Accuracy & correlation: Physics-informed LSTMs achieve superior time-history correlation (often $>0.9$ vs $0.7$ for physics-agnostic baselines) and lower relative or absolute prediction error, robustly across data regimes (Biswas et al., 26 Nov 2025, Özalp et al., 2023).
Generalization: LSTM architectures regularized with physics losses extrapolate reliably to unseen regimes, with little degradation under data scarcity, outperforming competing black-box models (Zhang et al., 2020, Biswas et al., 26 Nov 2025).
Stability: LSTM-PINN is observed to avoid divergence and boundary artifacts under aggressive learning rates and complex PDEs, in contrast to MLP-PINN approaches (Tao et al., 25 Dec 2025).

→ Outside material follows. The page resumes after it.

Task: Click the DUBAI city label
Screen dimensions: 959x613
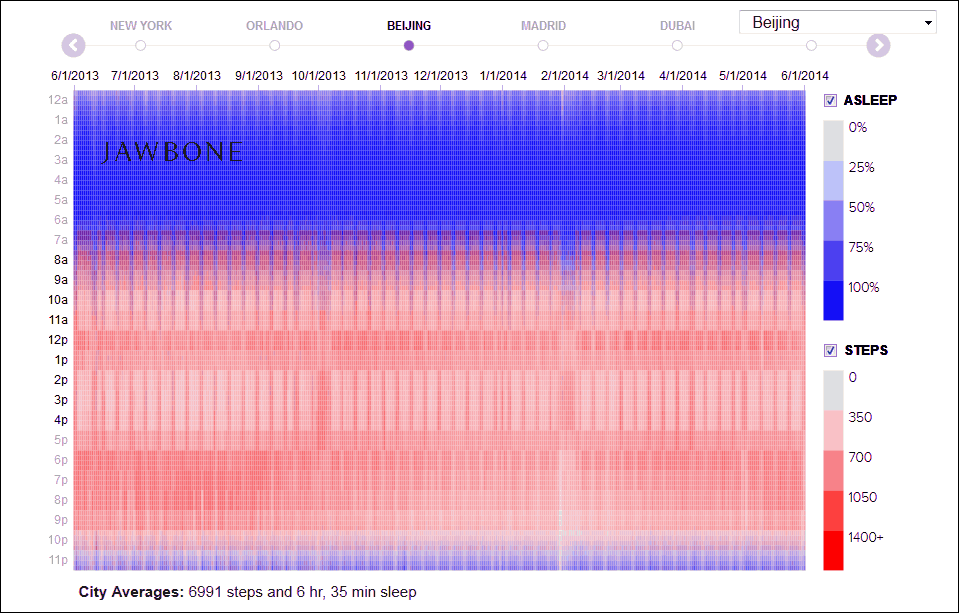Action: 677,26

Physical interpretability: Injection of domain constraints allows recovery of latent physical states (e.g., restoring force, hysteresis, or unmeasured variables) without direct supervision (Özalp et al., 2023, Zhang et al., 2020).

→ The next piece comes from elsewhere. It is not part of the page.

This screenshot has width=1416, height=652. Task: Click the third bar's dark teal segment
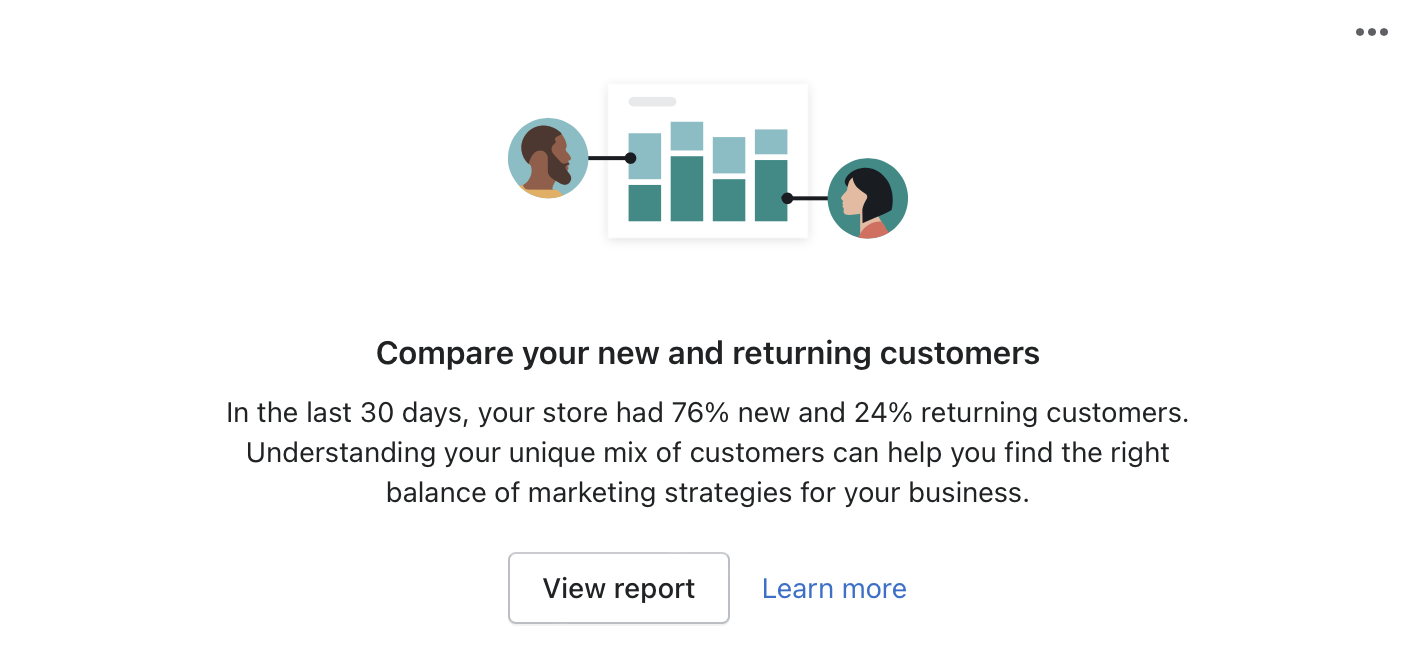coord(728,199)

Computational efficiency: Surrogate inference times are reduced by orders of magnitude compared to solver-based approaches (e.g., $>100\times$ for turbulent RBC (Menicali et al., 16 May 2025), $>1000\times$ for structural FEM (Biswas et al., 26 Nov 2025)).

7. Limitations, Extensions, and Outlook

Identified limitations and prospective extensions include:

Expressivity and depth: Single-layer designs may be insufficient for capturing multiscale processes; deeper or hybrid LSTM-Transformer architectures, higher-resolution spatial encoders (e.g., vision transformers, U-Nets) are active areas of development (Menicali et al., 16 May 2025, Biswas et al., 26 Nov 2025).
Physics loss formulation: Efficacy depends on precise formulation; choice between continuous (AD-based) vs. discretized (finite-diff or black-box) derivatives impacts training stability and computational burden (Halder et al., 2023).
Constraint enforcement: Some architectures enforce physics only via auxiliary inputs, not direct loss regularization—a distinction critical in evaluating physical consistency (Liu et al., 2024).
Scalability and complexity: Large graph sizes or high-resolution spatio-temporal domains present memory and training challenges; batching heuristics and 3D convs are practical remedies (Razavi et al., 18 Sep 2025, Menicali et al., 16 May 2025).
Uncertainty quantification: Incorporation of conformal prediction or Bayesian layers is essential where deterministic long-horizon forecasts are ill-posed (Menicali et al., 16 May 2025).
Application domains: Physics-informed LSTM surrogates continue to expand to new areas, e.g., hybrid flow/transport, geoscientific forecasting, thermal/electrohydrodynamic flows, and chaotic state reconstruction (Tao et al., 25 Dec 2025, Özalp et al., 2023).